Profesionalismo y amateurismo: Gran contraste -El 2016 no fue la excepción. Una vez más, el gran contraste del boxeo mexicano fue el abismo que separa al profesionalismo del amateurismo.

Mientras la lista de campeones y campeonas del mundo en el ámbito rentado se mantuvo más o menos igual, en los Juegos Olímpicos de Rio de Janeiro, apenas una medalla de bronce fue el consuelo para México.

Saúl “Canelo” Álvarez, quien ratificó su condición de imán para las ventas y se apoderó de la faja mundial de las 154 libras que avala la Organización Mundial (OMB), lideró a un grupo en el que resultaron muy gratas sorpresas los jóvenes, de 25 años, Gilberto “Zurdo” Ramírez, y Oscar Valdez.

Ramírez demolió al veterano, y gran favorito, el alemán Arthur “El Rey Arturo” Abraham, el 9 de abril, en Las Vegas, y con indiscutible voto unánime en su favor se apoderó de la corona de las 168 libras de la OMB.

Valdez, aplicó el cloroformo al argentino Matías Rueda para apoderarse, el 23 de julio, del cetro de las 126 libras de ese organismo, que defendió con otro nocaut a costa del japonés Hiroshige Osawa, el 5 de noviembre, ambos triunfos en Las Vegas.

Sin embargo, en los Juegos de Rio 2016, apenas una medalla de bronce de Misael “El Chino” Rodríguez, en 75 kilogramos, sirvió de consuelo a México, pues otros cinco pugilistas quedaron en el camino hacia los premios en el torneo varonil, mientras que ninguna mujer pudo clasificar para la justa polideportiva cuatrienal.

La culpa de este contraste tan evidente -y tan remarcado- la tiene lo que se denomina “estilo mexicano” de boxeo, que si bien le depara magníficos dividendos a los profesionales, no le es útil para nada a los representantes del llamado país azteca en el contexto amateur.

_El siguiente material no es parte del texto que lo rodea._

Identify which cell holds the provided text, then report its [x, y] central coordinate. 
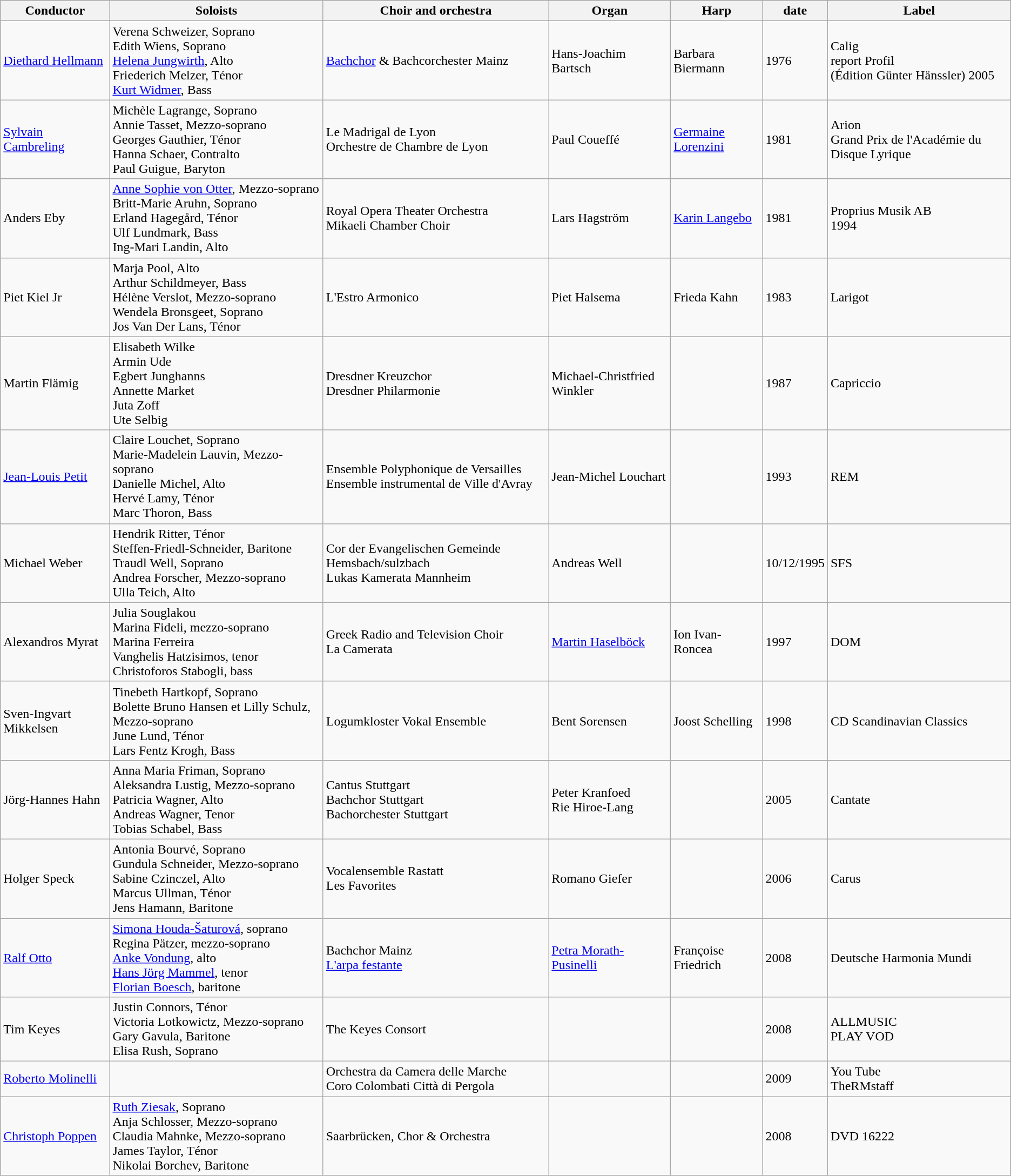
Justin Connors, TénorVictoria Lotkowictz, Mezzo-sopranoGary Gavula, BaritoneElisa Rush, Soprano [216, 1029]
Sylvain Cambreling [55, 139]
CD Scandinavian Classics [919, 720]
Michael Weber [55, 563]
Harp [717, 11]
Ralf Otto [55, 958]
Tim Keyes [55, 1029]
Label [919, 11]
Saarbrücken, Chor & Orchestra [436, 1136]
1998 [795, 720]
Joost Schelling [717, 720]
1983 [795, 297]
SFS [919, 563]
ArionGrand Prix de l'Académie du Disque Lyrique [919, 139]
Dresdner KreuzchorDresdner Philarmonie [436, 383]
Conductor [55, 11]
Anne Sophie von Otter, Mezzo-sopranoBritt-Marie Aruhn, SopranoErland Hagegård, TénorUlf Lundmark, BassIng-Mari Landin, Alto [216, 218]
Choir and orchestra [436, 11]
You TubeTheRMstaff [919, 1079]
ALLMUSICPLAY VOD [919, 1029]
Diethard Hellmann [55, 60]
Vocalensemble RastattLes Favorites [436, 878]
1993 [795, 476]
Orchestra da Camera delle MarcheCoro Colombati Città di Pergola [436, 1079]
Cor der Evangelischen Gemeinde Hemsbach/sulzbachLukas Kamerata Mannheim [436, 563]
Michèle Lagrange, SopranoAnnie Tasset, Mezzo-sopranoGeorges Gauthier, TénorHanna Schaer, ContraltoPaul Guigue, Baryton [216, 139]
Piet Kiel Jr [55, 297]
1997 [795, 642]
Paul Coueffé [610, 139]
L'Estro Armonico [436, 297]
Jean-Louis Petit [55, 476]
Anna Maria Friman, SopranoAleksandra Lustig, Mezzo-sopranoPatricia Wagner, AltoAndreas Wagner, TenorTobias Schabel, Bass [216, 799]
Ruth Ziesak, SopranoAnja Schlosser, Mezzo-sopranoClaudia Mahnke, Mezzo-sopranoJames Taylor, TénorNikolai Borchev, Baritone [216, 1136]
Caligreport Profil(Édition Günter Hänssler) 2005 [919, 60]
Hendrik Ritter, TénorSteffen-Friedl-Schneider, BaritoneTraudl Well, SopranoAndrea Forscher, Mezzo-sopranoUlla Teich, Alto [216, 563]
Martin Flämig [55, 383]
Royal Opera Theater OrchestraMikaeli Chamber Choir [436, 218]
Soloists [216, 11]
Deutsche Harmonia Mundi [919, 958]
Julia SouglakouMarina Fideli, mezzo-sopranoMarina FerreiraVanghelis Hatzisimos, tenorChristoforos Stabogli, bass [216, 642]
Marja Pool, AltoArthur Schildmeyer, BassHélène Verslot, Mezzo-sopranoWendela Bronsgeet, SopranoJos Van Der Lans, Ténor [216, 297]
Ion Ivan-Roncea [717, 642]
Elisabeth WilkeArmin UdeEgbert JunghannsAnnette MarketJuta ZoffUte Selbig [216, 383]
Claire Louchet, SopranoMarie-Madelein Lauvin, Mezzo-sopranoDanielle Michel, AltoHervé Lamy, TénorMarc Thoron, Bass [216, 476]
Organ [610, 11]
Romano Giefer [610, 878]
Lars Hagström [610, 218]
Ensemble Polyphonique de VersaillesEnsemble instrumental de Ville d'Avray [436, 476]
Hans-Joachim Bartsch [610, 60]
REM [919, 476]
Anders Eby [55, 218]
Cantate [919, 799]
DVD 16222 [919, 1136]
10/12/1995 [795, 563]
Piet Halsema [610, 297]
2005 [795, 799]
Antonia Bourvé, SopranoGundula Schneider, Mezzo-sopranoSabine Czinczel, AltoMarcus Ullman, TénorJens Hamann, Baritone [216, 878]
Michael-Christfried Winkler [610, 383]
Alexandros Myrat [55, 642]
Carus [919, 878]
Tinebeth Hartkopf, SopranoBolette Bruno Hansen et Lilly Schulz, Mezzo-sopranoJune Lund, TénorLars Fentz Krogh, Bass [216, 720]
Karin Langebo [717, 218]
Martin Haselböck [610, 642]
Le Madrigal de LyonOrchestre de Chambre de Lyon [436, 139]
Logumkloster Vokal Ensemble [436, 720]
Jörg-Hannes Hahn [55, 799]
Simona Houda-Šaturová, sopranoRegina Pätzer, mezzo-sopranoAnke Vondung, altoHans Jörg Mammel, tenorFlorian Boesch, baritone [216, 958]
Sven-Ingvart Mikkelsen [55, 720]
Françoise Friedrich [717, 958]
Larigot [919, 297]
Holger Speck [55, 878]
Cantus StuttgartBachchor StuttgartBachorchester Stuttgart [436, 799]
Proprius Musik AB1994 [919, 218]
Bachchor & Bachcorchester Mainz [436, 60]
Jean-Michel Louchart [610, 476]
2006 [795, 878]
Germaine Lorenzini [717, 139]
Peter KranfoedRie Hiroe-Lang [610, 799]
The Keyes Consort [436, 1029]
Andreas Well [610, 563]
Verena Schweizer, SopranoEdith Wiens, SopranoHelena Jungwirth, AltoFriederich Melzer, TénorKurt Widmer, Bass [216, 60]
Bachchor MainzL'arpa festante [436, 958]
Bent Sorensen [610, 720]
Christoph Poppen [55, 1136]
Roberto Molinelli [55, 1079]
date [795, 11]
Frieda Kahn [717, 297]
Barbara Biermann [717, 60]
Petra Morath-Pusinelli [610, 958]
Capriccio [919, 383]
DOM [919, 642]
1976 [795, 60]
Greek Radio and Television ChoirLa Camerata [436, 642]
1987 [795, 383]
2009 [795, 1079]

La guardia ortodoxa, con ambas piernas virtualmente sembradas en el encerado, y un sistema de golpeo que deja brechas defensivas, es el rasgo distintivo de los mexicanos. Es la fórmula del intercambio descarnado, la guerra sin cuartel, que indudablemente agrada, y constituye un espectáculo que se vende bien.

Habitualmente muy resistente, el guerrero azteca en el profesionalismo suele ir de menos a más, basado en esa típica “estamina” física, que de nada le sirve en el fugaz contexto aficionado, donde en tres rounds de nueve minutos ha acumulado tantos golpes en contra, que ya no puede remontar.

Por eso es que el país que más campeones mundiales ha tenido a lo largo de toda la historia del boxeo profesional, alrededor de 215 si se tienen en cuenta todos los fajines que hay en juego por estos tiempos, apenas ostenta 13 medallas, de ellas dos de oro, en la larga historia de los Juegos Olímpicos Modernos, que se inició en Atenas, Grecia, en 1896.

En 2016, a los logros ya citados de “Canelo” Álvarez, Ramírez y Valdez, hay que adicionar los de Ganigan López (108 libras, Consejo Mundial –CMB-), Abner Mares (126 libras, Asociación Mundial-AMB-), así como la retención de las coronas ganadas en 2015, por José Argumedo (105 libras, Federación Internacional –FIB-) y Francisco Vargas (130 libras, CMB).

Mención para Carlos “El Príncipe” Cuadras, que defendió con gallardía su título mundial de las 115 libras el 10 de septiembre, en el Forum de Inglewood, en California, aunque a la postre cayó vencido en un vibrante combate ante el nicaragüense Román “Chocolatito” González, considerado por la mayoría de los expertos como el número uno libra por libra del planeta, en la actualidad.